Changes in language will inevitably take course through the duration of time and if more people who speak English become aware of the gender-bias that currently is in place eventually we may be able to have a language that is more gender-inclusive. From my research, I’ve observed that there is currently a trend of making language more inclusive. For example, in America in a study done at Virginia Commonwealth University, researchers found that there was consciousness of gendered-biased language as being sexist. Similarly, young people in Australia who speak English, since the 1980s, have been pushing for more generic phrases when referring to individuals. In Hong Kong, speakers of English prefer a masculine form of language but through studying college students they have found that feminist movements in the West are having great impacts on the way young people speak.
Deborah Cameron (1992) cites Robin Lakoff’s Language and Woman’s Place which “asserts that there is a characteristic register or ‘women’s language’ consisting of certain linguistic gestures and connoting tentativeness, deference, and lack of authority. Women are socialized into using this style of speech as part of their subordinate social position” (15). This is what experts would classify as the dominance approach because it demonstrates a power/powerless relationship among men and women. Another approach that Cameron cites is the difference approach which claims that differences in the speech behaviors between men and women come about due to the differences in socialization. As the author puts it, “in most cultures there is still considerable social segregation of the sexes, and children learn their conversational strategies for the most part in single-sex peer groups. Research suggests that these are organized differently for the two sexes” (15). Leaper and Bigler (2004) invoke the work of Whorfian who says that “language shapes thought” (131). More specifically, they argue that “some previous research supports the notion that the use of gendered language and having gender-stereotypic thoughts are reciprocally related” (131).
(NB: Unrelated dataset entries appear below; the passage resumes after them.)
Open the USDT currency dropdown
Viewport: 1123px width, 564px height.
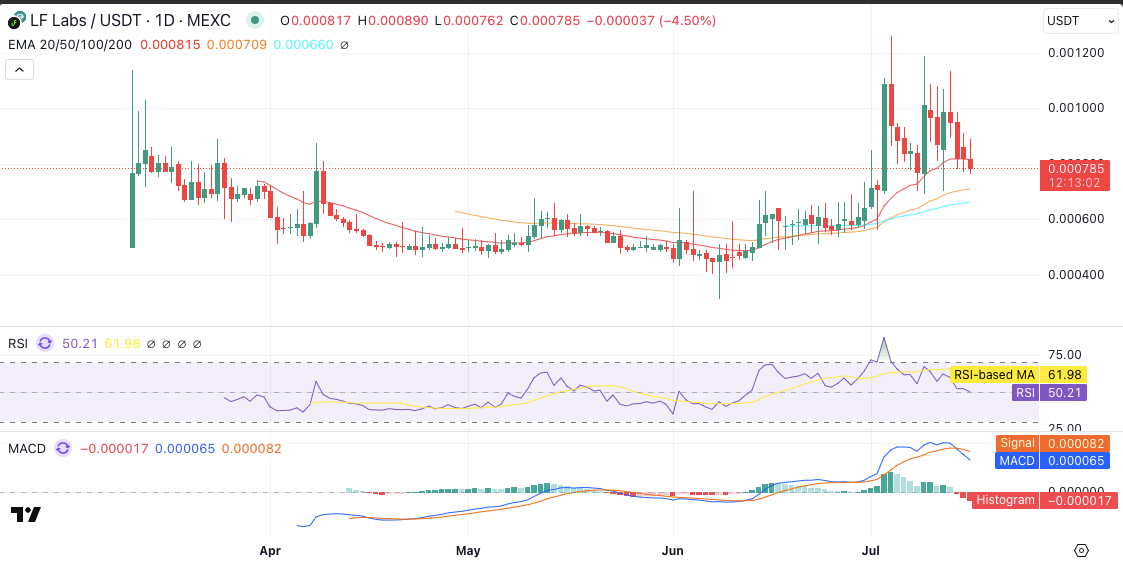[1081, 21]
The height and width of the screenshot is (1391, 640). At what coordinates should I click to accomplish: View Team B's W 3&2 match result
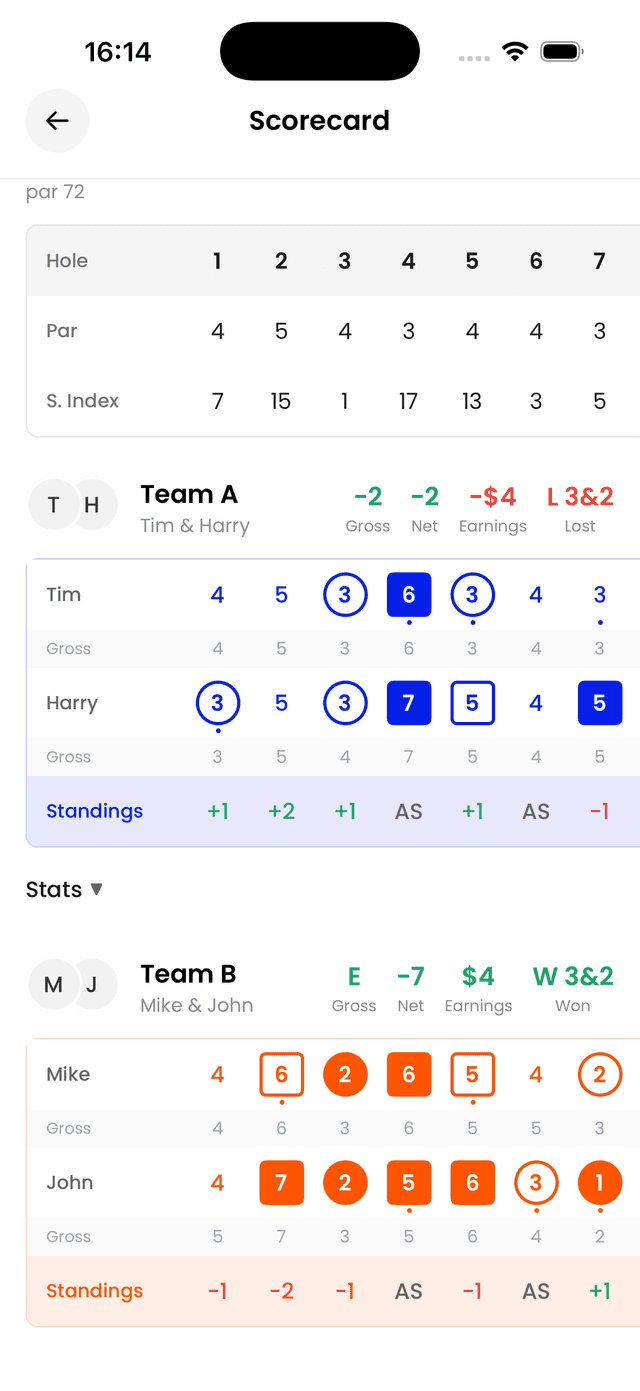click(572, 985)
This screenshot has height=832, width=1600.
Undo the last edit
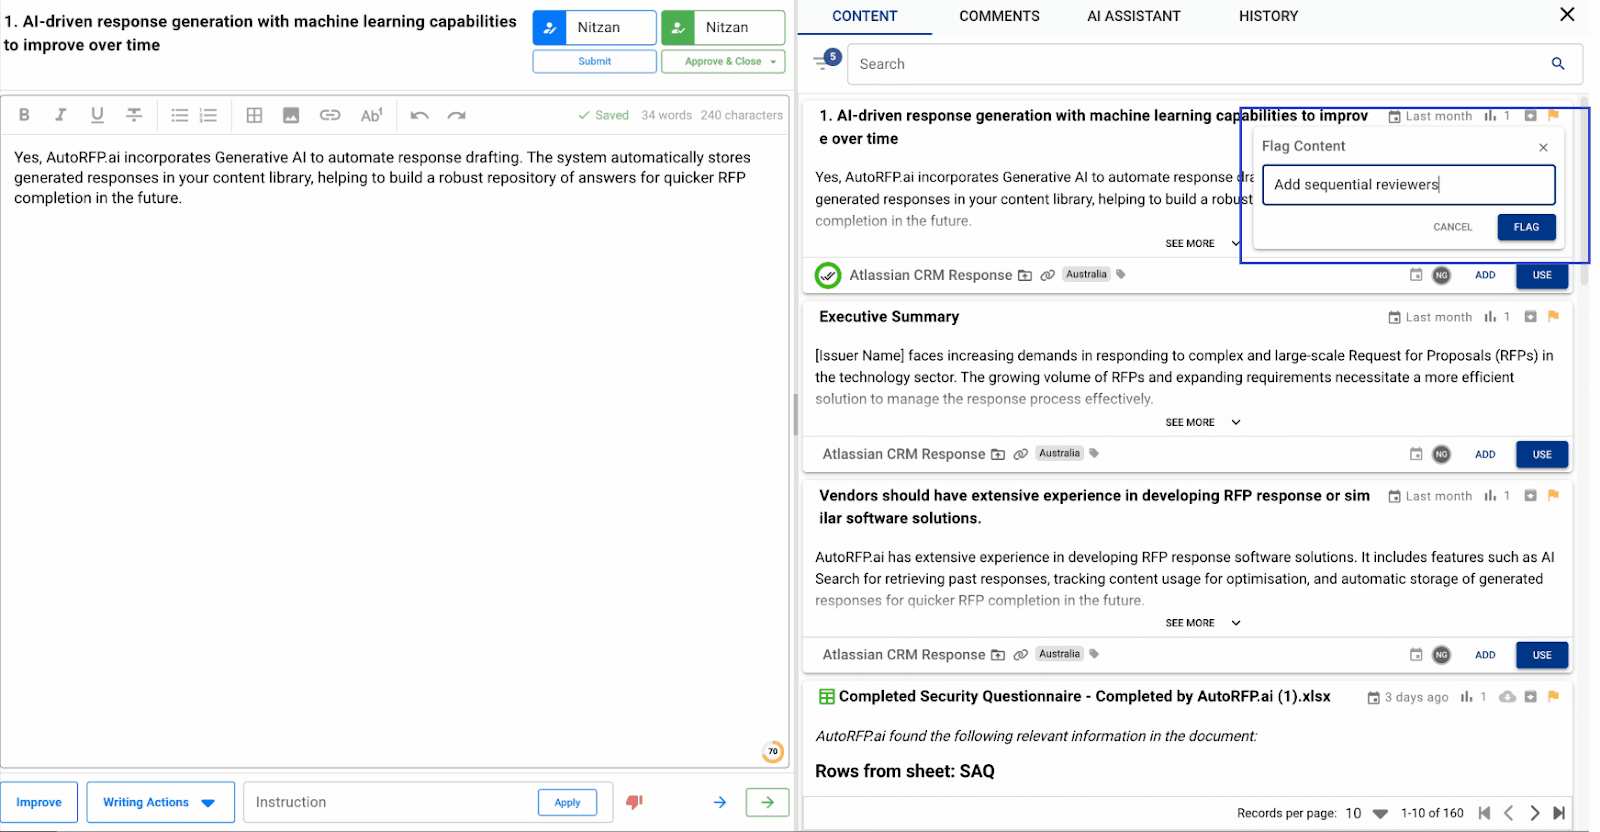coord(419,115)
This goes back to the example of occupational title such as “policeman”, “congressman”, or “waitress” as having to do with the particular person in that position.
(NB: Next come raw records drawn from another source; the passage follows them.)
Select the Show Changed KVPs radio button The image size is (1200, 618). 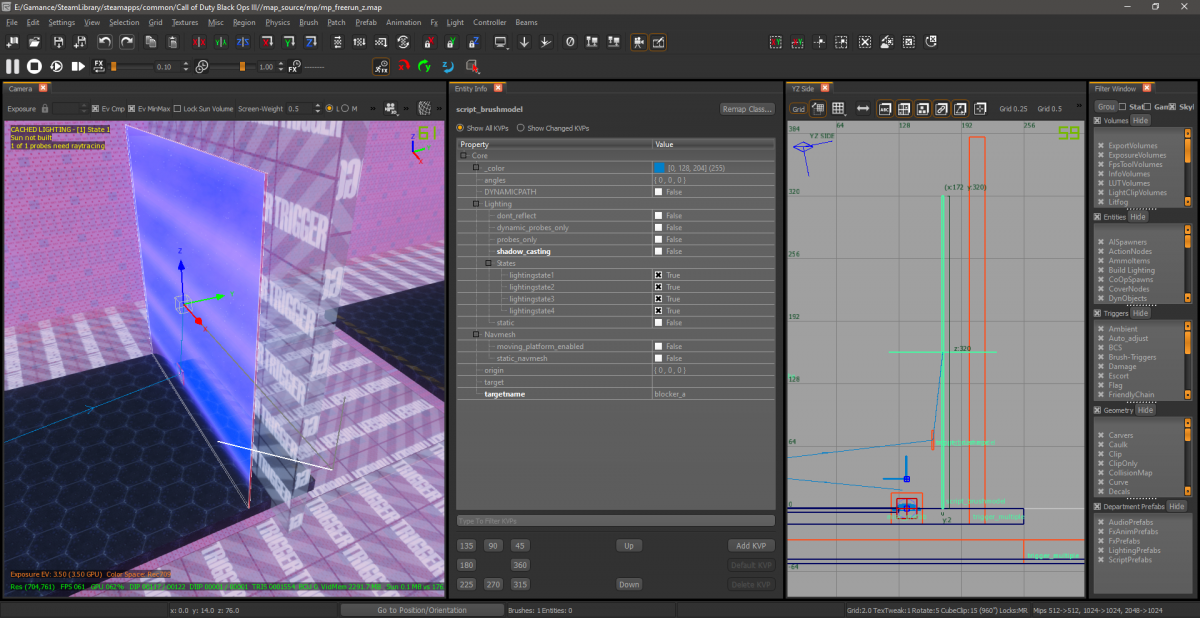coord(521,127)
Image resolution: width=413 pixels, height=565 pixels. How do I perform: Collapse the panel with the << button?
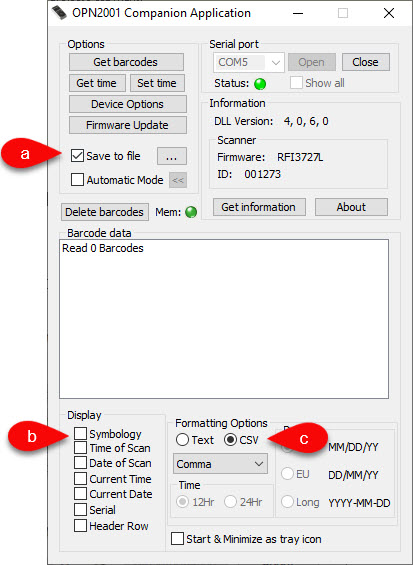tap(178, 180)
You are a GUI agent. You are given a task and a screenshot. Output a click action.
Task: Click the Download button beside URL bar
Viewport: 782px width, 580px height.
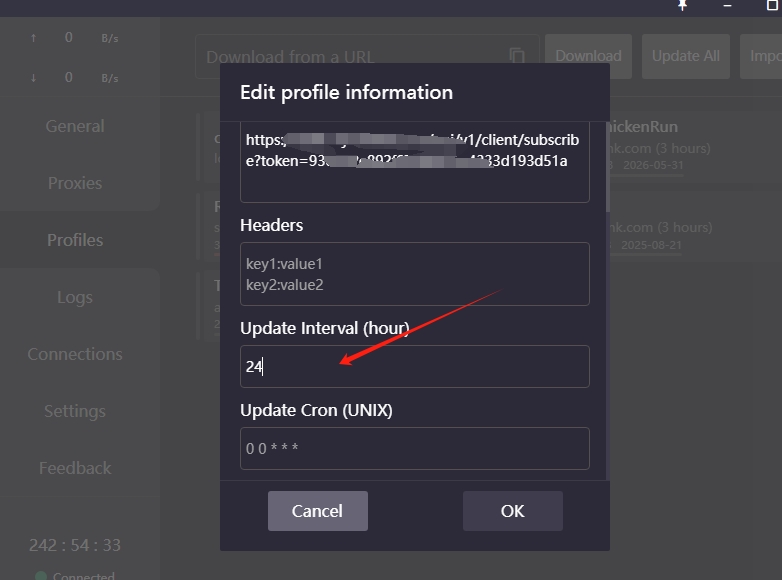pyautogui.click(x=588, y=56)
As I mentioned earlier there is a group of individuals who believe that the English Language is already gender-inclusive. To this group of individual the phrase “man” would be used as a means of classifying both men and women such as the term “mankind”. This is illogical for several reasons. For example, if we take this idea of the term “man” encompassing both males and females and apply it to a similar set of words we quickly find that it does not hold. We can say that a miniature poodle and an alligator are both animals. The term “animal” like “man” is being used in a generic sense. It would be correct to say that every miniature poodle is an animal. It would also be correct to say that every alligator is an animal. While at a park you may hear someone say “I see an animal”. There is no real need to specify whether that animal is an alligator or a dog if that person is just making an observation. There are certain times, however, that this information may be useful. If someone’s life was being threatened by an alligator you may hear another individual warm the person about to be attacked by saying “That’s an alligator!” instead of just using the generic “animal”.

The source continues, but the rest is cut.